Scottish man pleads guilty in US phishing scheme targeting companies
Tyler Robert Buchanan admitted a text-phishing campaign that broke into U.S. companies and helped steal at least $8 million in virtual currency.

Tyler Robert Buchanan, a 24-year-old from Dundee, Scotland, admitted to a phishing campaign that prosecutors say moved from stolen logins to virtual currency theft across the United States. He pleaded guilty in federal court in Santa Ana, California, to conspiracy to commit wire fraud and aggravated identity theft.
Prosecutors said the scheme ran from September 2021 through April 2023 and reached at least a dozen companies, along with individual victims nationwide. The targets spanned interactive entertainment, telecommunications, technology, business process outsourcing and information technology suppliers, cloud communications providers, and virtual currency companies.
The fraud relied on SMS phishing, with hundreds of text messages sent to employees of victim companies. Those messages impersonated a company or one of its IT or BPO suppliers and pushed recipients to fake login pages designed to capture usernames, passwords, and personal identifying information. Once the credentials were stolen, they were used to enter employee and company accounts and, in some cases, to take confidential work product, intellectual property, and other sensitive data.
Investigators said the operation was not limited to one-off account theft. The conspirators also built a phishing kit that sent captured credentials to a Telegram channel run by Buchanan and another co-conspirator. Federal filings tied to Buchanan’s arrest warrant described the case as involving wire fraud conspiracy, computer fraud-related offenses, and aggravated identity theft, and said cryptocurrency was the asset targeted in the thefts.

The case fits a pattern federal investigators have linked to Scattered Spider, a cybercrime group that has drawn scrutiny for targeting large companies and their contracted IT help desks. In a July 29, 2025 advisory, the Federal Bureau of Investigation and the Cybersecurity and Infrastructure Security Agency warned that the group uses social engineering, data theft for extortion, and ransomware variants including DragonForce. That warning highlights the weak point Buchanan’s case exposed: once an employee is tricked into surrendering credentials, the attacker can move from email or text message to internal systems, then to the assets most likely to produce leverage or cash.

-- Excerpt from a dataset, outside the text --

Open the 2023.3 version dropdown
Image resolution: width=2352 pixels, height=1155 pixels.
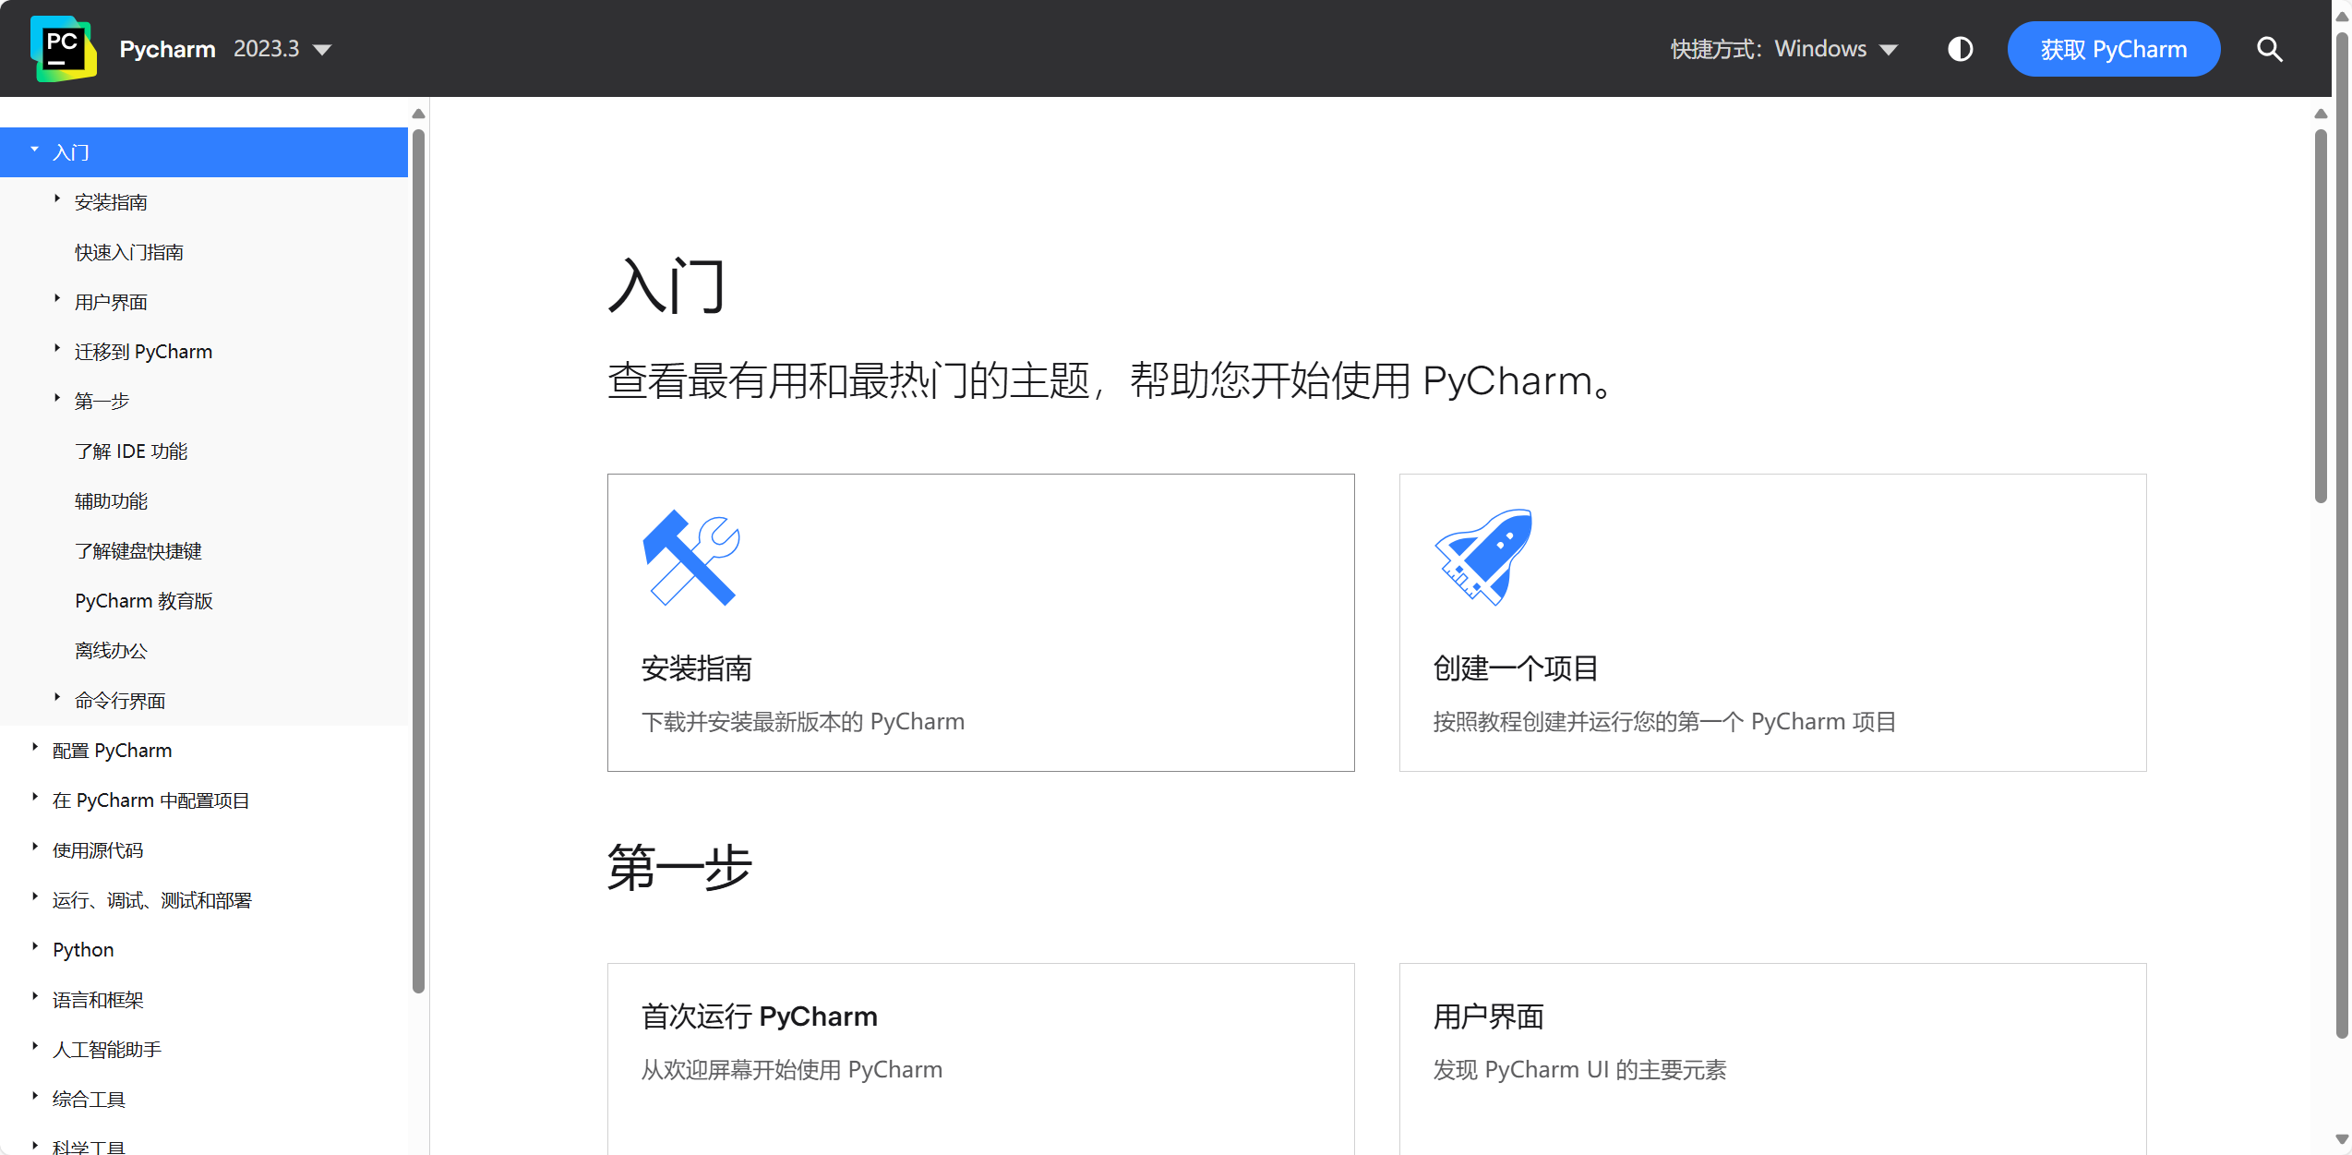pyautogui.click(x=282, y=49)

Buchanan has been in federal custody since April 2025. His plea lands alongside another U.K.-linked cybercrime case brought by the Justice Department in September 2025 against Thalha Jubair, which involved at least 120 intrusions and extortion attacks affecting 47 U.S. entities. Together, the cases show how text-message lures, fake portals, and stolen credentials remain a durable path into corporate networks, especially where workers are pushed to act quickly and verify poorly.